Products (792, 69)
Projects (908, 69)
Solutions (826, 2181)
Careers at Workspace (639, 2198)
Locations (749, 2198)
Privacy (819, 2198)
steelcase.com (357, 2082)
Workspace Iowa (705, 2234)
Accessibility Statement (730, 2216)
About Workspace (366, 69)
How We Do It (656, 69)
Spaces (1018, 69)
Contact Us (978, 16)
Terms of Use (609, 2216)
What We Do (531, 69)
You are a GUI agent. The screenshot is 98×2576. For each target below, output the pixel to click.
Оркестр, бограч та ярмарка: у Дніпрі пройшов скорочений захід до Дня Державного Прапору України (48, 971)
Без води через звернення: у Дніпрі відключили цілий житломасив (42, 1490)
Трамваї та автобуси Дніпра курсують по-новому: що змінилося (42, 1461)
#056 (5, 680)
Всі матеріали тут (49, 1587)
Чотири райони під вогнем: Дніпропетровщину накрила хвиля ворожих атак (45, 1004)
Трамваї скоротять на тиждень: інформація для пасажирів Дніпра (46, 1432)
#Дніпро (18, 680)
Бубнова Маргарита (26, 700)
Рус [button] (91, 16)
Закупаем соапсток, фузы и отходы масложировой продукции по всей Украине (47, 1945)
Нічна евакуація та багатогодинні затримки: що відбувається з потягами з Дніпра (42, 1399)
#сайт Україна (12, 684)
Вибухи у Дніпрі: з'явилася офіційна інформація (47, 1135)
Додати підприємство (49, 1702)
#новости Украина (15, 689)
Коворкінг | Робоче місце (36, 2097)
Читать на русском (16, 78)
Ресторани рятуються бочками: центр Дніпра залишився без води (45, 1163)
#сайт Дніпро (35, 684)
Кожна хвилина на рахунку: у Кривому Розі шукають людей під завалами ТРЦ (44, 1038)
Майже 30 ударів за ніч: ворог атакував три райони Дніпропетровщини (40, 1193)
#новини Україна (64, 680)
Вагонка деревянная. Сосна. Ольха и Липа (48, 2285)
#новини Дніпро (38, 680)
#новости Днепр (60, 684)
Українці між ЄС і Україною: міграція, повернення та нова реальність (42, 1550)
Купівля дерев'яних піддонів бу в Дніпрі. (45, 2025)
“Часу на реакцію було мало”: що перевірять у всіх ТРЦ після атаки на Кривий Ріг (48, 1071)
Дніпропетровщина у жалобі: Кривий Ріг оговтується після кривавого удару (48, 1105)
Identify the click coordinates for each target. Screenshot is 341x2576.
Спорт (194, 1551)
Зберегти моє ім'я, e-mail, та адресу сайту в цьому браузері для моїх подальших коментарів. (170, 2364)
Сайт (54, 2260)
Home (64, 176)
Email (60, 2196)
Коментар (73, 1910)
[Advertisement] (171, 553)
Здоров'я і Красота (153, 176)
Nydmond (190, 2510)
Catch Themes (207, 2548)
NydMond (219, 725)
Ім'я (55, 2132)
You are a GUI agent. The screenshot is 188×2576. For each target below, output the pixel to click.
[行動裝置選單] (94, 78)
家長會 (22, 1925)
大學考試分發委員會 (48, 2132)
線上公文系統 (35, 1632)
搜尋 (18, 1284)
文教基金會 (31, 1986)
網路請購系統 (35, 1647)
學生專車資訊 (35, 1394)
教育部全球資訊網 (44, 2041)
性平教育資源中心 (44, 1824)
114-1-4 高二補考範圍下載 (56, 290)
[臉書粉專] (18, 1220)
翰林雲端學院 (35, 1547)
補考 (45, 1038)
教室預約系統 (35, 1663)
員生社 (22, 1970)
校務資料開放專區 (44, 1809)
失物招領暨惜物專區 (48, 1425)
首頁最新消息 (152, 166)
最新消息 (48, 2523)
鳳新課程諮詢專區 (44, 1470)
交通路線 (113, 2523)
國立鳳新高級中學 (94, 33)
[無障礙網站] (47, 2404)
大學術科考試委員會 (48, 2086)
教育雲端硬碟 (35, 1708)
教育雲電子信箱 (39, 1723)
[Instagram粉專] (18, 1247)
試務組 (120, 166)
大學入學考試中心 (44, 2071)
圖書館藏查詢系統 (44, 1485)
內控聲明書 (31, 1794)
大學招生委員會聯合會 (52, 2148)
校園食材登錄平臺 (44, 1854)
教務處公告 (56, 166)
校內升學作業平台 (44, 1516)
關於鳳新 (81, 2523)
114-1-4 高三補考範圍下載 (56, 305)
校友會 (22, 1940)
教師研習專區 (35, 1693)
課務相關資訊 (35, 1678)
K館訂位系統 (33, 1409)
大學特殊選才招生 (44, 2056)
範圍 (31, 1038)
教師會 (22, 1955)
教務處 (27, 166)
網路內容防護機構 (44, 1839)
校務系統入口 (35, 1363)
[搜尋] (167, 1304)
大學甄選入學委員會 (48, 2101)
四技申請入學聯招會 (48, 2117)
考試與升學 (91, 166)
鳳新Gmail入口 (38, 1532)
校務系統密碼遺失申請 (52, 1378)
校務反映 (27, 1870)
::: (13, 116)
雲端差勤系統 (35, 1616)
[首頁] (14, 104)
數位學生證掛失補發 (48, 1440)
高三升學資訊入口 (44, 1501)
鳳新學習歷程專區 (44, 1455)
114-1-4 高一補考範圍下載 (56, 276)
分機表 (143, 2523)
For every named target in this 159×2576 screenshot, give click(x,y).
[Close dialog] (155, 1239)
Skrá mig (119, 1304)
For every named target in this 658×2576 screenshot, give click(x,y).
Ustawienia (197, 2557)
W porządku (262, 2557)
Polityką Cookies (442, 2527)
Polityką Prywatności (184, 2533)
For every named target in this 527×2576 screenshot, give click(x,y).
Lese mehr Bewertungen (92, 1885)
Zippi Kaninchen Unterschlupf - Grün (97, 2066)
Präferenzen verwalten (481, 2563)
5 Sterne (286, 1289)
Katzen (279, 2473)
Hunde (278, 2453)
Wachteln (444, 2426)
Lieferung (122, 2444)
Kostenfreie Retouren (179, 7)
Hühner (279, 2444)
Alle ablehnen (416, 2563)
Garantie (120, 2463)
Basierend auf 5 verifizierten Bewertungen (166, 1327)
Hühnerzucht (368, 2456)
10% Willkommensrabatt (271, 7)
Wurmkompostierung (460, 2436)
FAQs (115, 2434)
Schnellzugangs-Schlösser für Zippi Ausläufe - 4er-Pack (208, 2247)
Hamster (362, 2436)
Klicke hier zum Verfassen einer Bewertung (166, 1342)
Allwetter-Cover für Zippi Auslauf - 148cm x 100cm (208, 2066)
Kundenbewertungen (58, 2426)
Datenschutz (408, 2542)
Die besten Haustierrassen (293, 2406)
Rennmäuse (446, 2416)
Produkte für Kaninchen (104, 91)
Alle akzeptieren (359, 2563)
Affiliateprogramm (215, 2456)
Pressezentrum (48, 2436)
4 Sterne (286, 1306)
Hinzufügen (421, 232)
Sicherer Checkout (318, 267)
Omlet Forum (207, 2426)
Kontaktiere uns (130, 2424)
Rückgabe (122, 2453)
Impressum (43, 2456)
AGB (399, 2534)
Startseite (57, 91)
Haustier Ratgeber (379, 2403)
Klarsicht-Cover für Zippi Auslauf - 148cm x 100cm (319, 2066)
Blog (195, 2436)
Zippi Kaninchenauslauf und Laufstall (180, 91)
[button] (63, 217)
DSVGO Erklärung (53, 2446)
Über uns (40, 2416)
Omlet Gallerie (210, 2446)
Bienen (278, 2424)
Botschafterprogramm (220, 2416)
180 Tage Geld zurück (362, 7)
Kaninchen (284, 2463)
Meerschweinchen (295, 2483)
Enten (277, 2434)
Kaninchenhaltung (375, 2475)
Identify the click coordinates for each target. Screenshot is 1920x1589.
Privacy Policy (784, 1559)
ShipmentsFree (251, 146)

• • •

> _YOUR OBJECTIVE_
Exact lines only, please: output the listing from the first line to the line with "Чотири райони під", both included.

> _TASK RESULT_
Products (792, 69)
Projects (908, 69)
Solutions (826, 2181)
Careers at Workspace (639, 2198)
Locations (749, 2198)
Privacy (819, 2198)
steelcase.com (357, 2082)
Workspace Iowa (705, 2234)
Accessibility Statement (730, 2216)
About Workspace (366, 69)
How We Do It (656, 69)
Spaces (1018, 69)
Contact Us (978, 16)
Terms of Use (609, 2216)
What We Do (531, 69)
You are a GUI agent. The screenshot is 98×2576. For each target below, output the pixel to click.
Оркестр, бограч та ярмарка: у Дніпрі пройшов скорочений захід до Дня Державного Прапору України (48, 971)
Без води через звернення: у Дніпрі відключили цілий житломасив (42, 1490)
Трамваї та автобуси Дніпра курсують по-новому: що змінилося (42, 1461)
#056 (5, 680)
Всі матеріали тут (49, 1587)
Чотири райони під вогнем: Дніпропетровщину накрила хвиля ворожих атак (45, 1004)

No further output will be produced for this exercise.